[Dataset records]
○ ○ ○ ○ ○

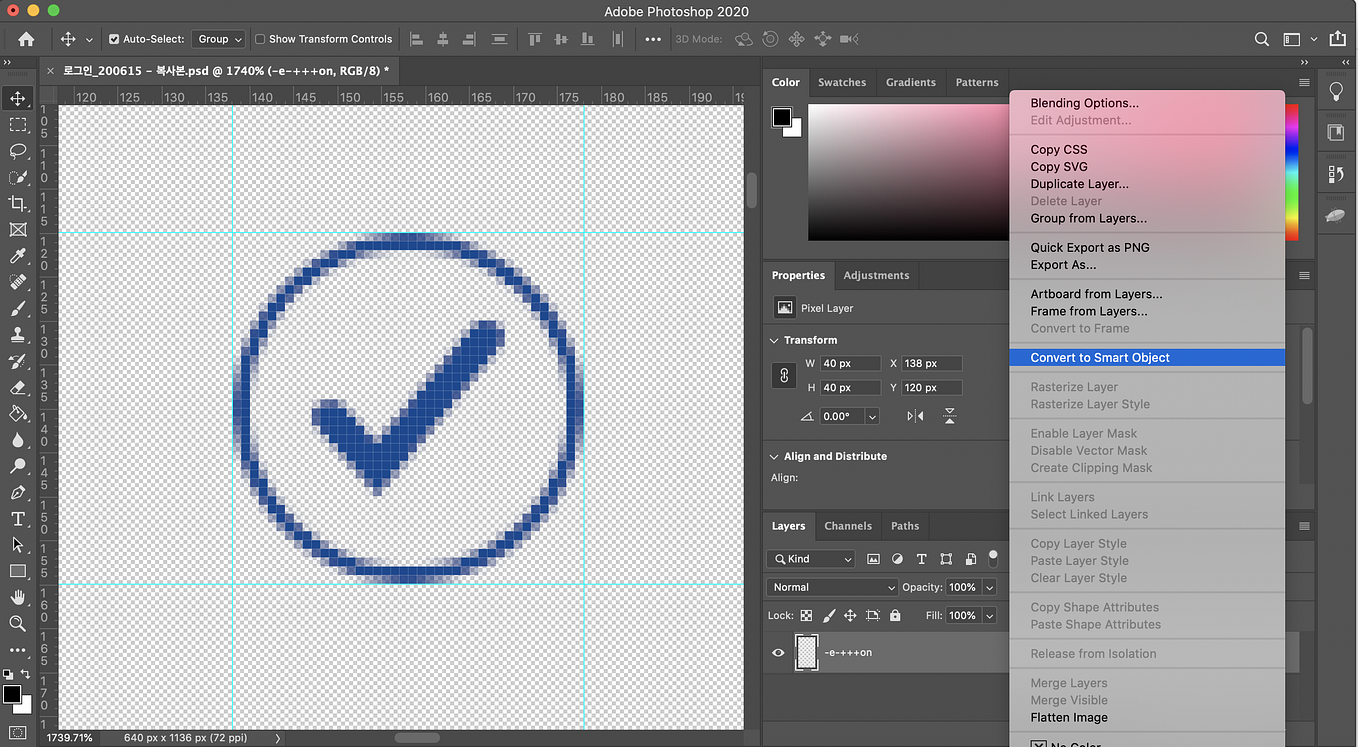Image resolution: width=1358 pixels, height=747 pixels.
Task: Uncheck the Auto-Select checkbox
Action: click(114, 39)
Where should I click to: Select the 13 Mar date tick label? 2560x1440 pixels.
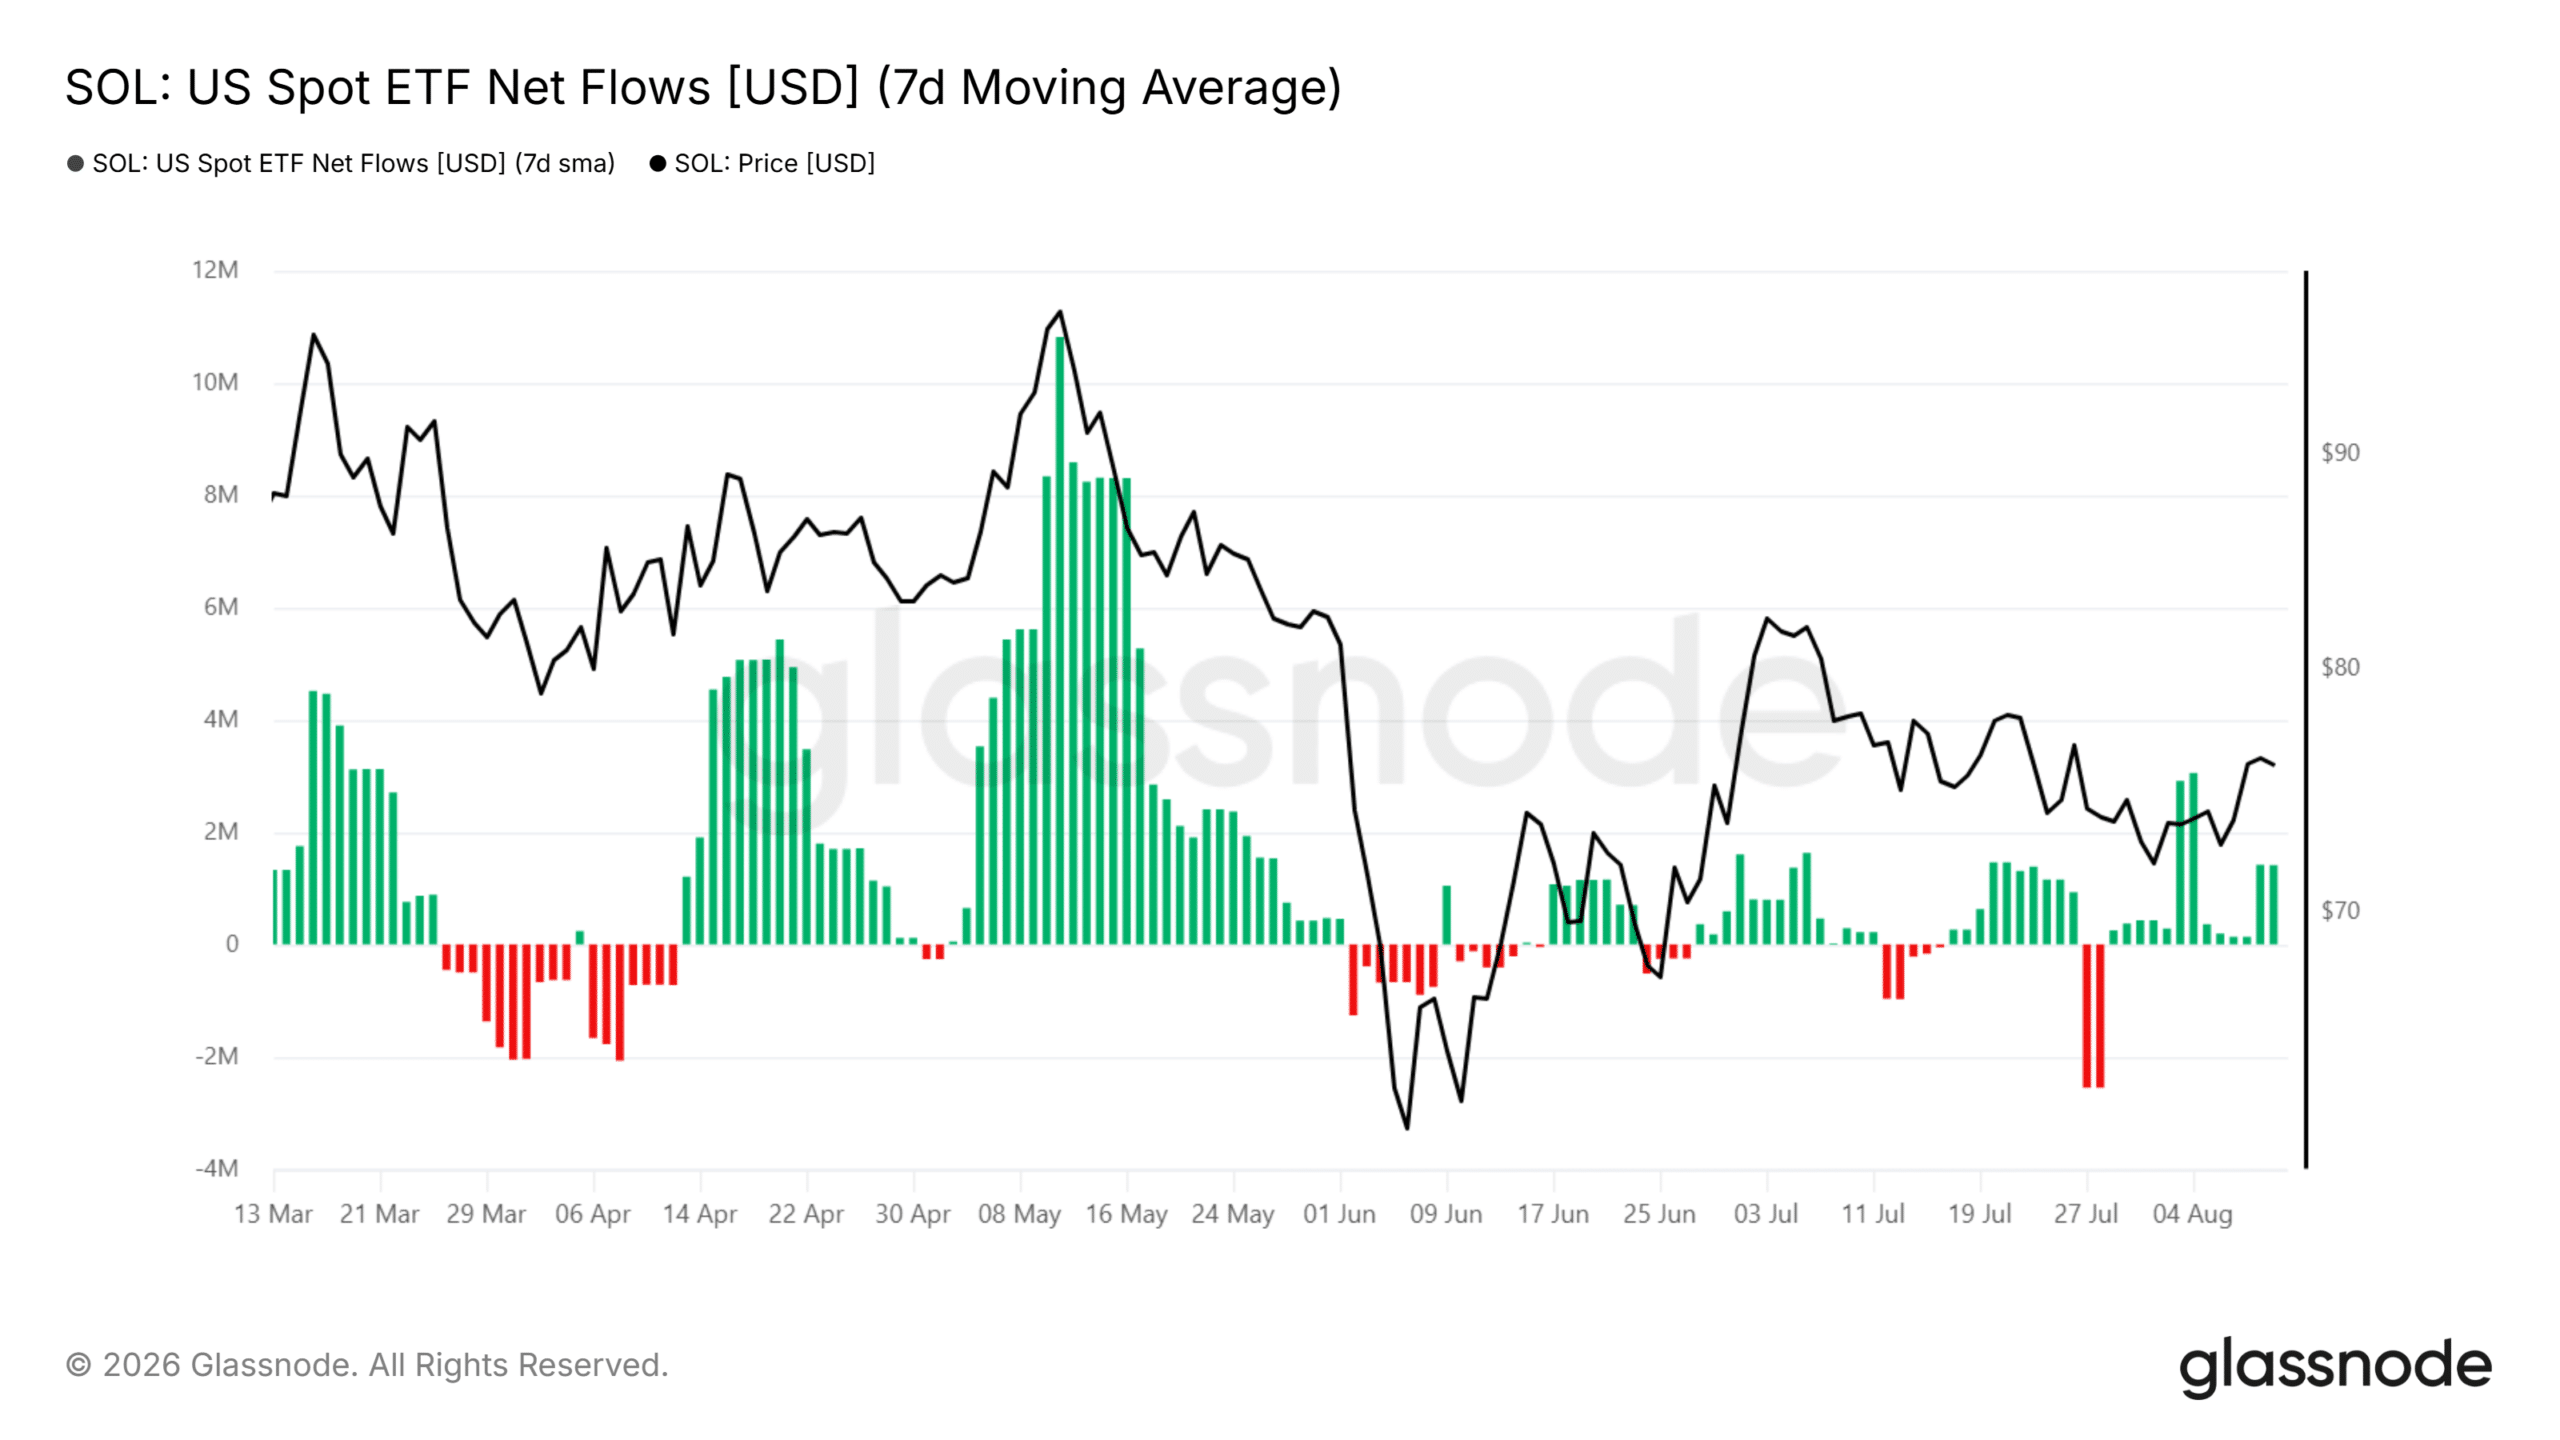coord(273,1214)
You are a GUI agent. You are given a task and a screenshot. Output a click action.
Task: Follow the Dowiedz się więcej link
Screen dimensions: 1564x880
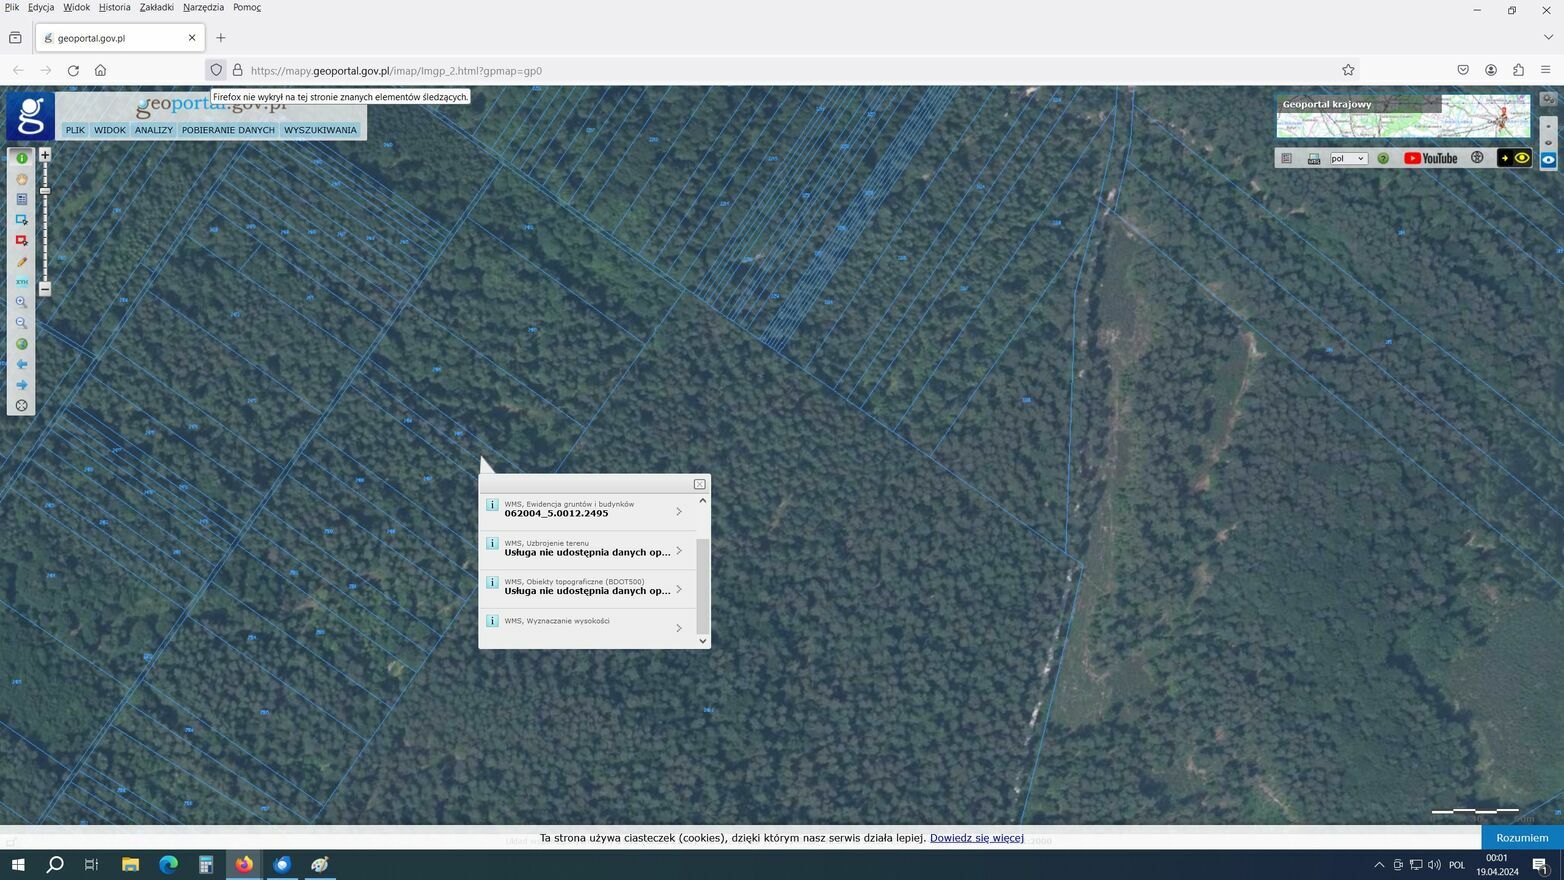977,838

○ ○ ○ ○ ○

== WHAT YOU NEED TO DO ==
Start with the line that holds "Where should I" and retype each line through the last one in the data, exactly and without pictures.

== YOUR RESPONSE ==
Where should I click to: Select the 13 Mar date tick label? 2560x1440 pixels.
coord(273,1214)
You are a GUI agent. You are given a task and a screenshot. Output a click action.
Task: Follow the Dowiedz się więcej link
Screen dimensions: 1564x880
977,838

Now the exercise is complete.